"""
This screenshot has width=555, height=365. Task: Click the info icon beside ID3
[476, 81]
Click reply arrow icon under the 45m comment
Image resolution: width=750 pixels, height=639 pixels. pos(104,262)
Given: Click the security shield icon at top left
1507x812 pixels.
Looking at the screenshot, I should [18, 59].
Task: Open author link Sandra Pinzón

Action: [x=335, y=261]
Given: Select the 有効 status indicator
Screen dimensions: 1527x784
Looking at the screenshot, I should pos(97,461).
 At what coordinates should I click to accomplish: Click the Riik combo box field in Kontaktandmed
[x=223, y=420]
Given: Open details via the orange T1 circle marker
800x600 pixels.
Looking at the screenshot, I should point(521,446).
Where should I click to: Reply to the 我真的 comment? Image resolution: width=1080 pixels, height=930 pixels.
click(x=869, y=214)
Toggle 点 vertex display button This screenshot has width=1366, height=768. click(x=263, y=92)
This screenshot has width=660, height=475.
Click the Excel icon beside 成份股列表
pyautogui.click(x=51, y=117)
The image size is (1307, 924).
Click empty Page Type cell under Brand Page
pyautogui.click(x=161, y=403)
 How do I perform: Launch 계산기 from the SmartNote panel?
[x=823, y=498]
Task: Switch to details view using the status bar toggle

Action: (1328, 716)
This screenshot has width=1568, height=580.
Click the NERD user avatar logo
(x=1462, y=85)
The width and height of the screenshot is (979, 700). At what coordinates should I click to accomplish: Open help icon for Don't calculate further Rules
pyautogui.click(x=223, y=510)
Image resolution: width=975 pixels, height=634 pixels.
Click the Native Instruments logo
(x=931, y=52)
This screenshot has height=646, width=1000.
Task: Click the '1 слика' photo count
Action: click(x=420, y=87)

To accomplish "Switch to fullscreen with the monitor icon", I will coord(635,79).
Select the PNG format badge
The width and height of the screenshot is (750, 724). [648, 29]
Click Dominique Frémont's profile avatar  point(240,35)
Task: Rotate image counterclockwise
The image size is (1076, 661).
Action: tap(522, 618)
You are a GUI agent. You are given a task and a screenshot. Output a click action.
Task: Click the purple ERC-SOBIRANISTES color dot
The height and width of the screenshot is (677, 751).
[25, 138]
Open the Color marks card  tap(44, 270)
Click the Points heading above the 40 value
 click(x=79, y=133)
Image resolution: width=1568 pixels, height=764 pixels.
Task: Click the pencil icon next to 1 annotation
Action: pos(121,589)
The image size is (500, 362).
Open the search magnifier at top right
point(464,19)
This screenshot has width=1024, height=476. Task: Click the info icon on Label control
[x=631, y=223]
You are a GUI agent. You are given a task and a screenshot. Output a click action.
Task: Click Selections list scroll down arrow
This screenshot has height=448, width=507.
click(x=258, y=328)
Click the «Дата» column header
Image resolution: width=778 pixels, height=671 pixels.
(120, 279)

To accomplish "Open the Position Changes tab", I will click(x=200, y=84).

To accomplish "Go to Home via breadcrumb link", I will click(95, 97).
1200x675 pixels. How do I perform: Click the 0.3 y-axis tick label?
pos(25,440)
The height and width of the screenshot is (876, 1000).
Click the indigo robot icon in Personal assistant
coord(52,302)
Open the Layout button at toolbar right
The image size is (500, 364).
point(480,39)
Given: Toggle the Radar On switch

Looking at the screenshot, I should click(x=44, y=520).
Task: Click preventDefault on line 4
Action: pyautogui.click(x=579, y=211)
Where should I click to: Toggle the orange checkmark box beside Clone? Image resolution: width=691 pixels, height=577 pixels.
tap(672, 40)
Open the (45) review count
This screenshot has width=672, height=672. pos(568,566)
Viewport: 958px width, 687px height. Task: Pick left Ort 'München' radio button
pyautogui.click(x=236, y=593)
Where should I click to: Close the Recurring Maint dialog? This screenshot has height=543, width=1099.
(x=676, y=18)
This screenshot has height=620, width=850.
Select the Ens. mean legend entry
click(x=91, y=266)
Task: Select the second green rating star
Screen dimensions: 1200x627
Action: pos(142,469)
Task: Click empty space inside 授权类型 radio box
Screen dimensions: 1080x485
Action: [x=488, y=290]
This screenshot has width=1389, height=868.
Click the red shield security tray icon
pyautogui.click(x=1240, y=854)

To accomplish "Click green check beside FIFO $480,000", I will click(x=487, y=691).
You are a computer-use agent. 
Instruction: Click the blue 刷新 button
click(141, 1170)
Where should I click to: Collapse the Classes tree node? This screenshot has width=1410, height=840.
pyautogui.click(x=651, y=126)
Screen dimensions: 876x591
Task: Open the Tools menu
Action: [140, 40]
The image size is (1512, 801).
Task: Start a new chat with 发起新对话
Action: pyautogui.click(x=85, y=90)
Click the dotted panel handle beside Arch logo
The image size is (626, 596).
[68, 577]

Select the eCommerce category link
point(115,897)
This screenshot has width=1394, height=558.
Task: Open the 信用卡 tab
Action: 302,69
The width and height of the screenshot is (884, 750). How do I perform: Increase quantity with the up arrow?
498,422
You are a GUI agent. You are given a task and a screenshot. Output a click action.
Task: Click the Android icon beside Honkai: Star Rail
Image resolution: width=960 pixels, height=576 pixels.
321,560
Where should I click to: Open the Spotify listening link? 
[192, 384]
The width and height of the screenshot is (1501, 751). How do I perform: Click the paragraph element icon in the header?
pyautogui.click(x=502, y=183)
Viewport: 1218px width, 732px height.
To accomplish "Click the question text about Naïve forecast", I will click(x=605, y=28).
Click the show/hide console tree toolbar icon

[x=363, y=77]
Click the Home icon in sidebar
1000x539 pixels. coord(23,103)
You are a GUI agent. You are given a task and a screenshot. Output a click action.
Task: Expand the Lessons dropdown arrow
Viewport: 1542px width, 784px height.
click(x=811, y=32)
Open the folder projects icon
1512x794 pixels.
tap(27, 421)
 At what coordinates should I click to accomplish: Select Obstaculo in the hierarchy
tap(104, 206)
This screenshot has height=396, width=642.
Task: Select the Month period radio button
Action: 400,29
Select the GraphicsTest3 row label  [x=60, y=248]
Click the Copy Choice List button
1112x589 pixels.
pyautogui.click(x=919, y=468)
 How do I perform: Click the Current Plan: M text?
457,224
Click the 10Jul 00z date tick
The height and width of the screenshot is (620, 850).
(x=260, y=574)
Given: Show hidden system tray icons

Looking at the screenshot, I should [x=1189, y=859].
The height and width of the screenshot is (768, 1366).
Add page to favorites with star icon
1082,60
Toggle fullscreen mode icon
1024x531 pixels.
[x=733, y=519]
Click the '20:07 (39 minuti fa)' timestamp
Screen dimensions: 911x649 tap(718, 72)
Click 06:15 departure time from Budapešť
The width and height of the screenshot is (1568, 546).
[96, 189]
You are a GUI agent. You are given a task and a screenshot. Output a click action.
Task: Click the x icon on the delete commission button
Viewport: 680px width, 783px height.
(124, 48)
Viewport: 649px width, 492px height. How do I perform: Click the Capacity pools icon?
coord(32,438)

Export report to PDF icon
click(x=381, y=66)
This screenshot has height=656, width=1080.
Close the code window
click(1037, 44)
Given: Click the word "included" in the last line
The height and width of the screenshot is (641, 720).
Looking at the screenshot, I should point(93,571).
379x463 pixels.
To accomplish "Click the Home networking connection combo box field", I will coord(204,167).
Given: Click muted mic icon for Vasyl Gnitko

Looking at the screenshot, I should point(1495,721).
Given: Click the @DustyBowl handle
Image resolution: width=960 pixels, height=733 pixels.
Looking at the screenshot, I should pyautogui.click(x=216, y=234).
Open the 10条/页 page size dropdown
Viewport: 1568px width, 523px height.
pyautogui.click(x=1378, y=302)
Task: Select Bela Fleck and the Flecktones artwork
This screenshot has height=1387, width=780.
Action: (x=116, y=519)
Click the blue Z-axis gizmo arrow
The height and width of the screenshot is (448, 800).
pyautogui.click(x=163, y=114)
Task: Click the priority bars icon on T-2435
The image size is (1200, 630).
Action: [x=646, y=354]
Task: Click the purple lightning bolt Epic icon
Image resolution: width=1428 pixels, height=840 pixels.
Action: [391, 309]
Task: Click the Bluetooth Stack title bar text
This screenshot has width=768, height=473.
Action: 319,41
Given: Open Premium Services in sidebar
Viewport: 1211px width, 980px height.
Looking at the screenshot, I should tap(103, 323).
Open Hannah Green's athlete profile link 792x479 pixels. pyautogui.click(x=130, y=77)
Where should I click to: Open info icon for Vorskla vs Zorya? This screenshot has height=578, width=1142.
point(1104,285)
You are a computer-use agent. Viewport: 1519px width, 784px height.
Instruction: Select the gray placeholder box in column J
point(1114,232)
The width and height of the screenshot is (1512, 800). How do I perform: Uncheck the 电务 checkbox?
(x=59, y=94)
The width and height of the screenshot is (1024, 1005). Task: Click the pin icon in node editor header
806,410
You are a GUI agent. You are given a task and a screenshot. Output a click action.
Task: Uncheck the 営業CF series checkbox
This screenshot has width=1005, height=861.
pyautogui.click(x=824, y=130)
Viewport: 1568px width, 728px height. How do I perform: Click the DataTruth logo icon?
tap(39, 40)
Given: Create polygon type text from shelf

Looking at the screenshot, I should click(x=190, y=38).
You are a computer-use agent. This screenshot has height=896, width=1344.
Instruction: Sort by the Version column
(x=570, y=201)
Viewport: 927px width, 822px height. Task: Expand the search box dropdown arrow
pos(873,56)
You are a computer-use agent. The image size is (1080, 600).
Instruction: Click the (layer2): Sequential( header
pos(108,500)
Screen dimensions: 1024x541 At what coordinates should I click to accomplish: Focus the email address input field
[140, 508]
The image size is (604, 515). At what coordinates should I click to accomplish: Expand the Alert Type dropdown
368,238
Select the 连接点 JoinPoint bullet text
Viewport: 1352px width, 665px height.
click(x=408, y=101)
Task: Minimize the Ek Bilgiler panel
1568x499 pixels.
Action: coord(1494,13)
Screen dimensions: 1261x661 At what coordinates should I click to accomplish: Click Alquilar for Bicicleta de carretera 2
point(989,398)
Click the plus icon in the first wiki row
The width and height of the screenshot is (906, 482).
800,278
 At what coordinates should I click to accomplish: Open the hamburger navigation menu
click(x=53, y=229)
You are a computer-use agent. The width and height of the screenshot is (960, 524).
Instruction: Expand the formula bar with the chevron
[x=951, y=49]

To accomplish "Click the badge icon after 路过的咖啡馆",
"""
◆ The task:
The answer must consist of every line from the listing above that includes the word "computer".

◆ Output for this task:
You are a computer-use agent. 
You are a computer-use agent. Viewport: 1519px width, 784px height.
You are a computer-use agent. This screenshot has height=896, width=1344.
You are a computer-use agent. The image size is (1080, 600).
You are a computer-use agent. The width and height of the screenshot is (960, 524).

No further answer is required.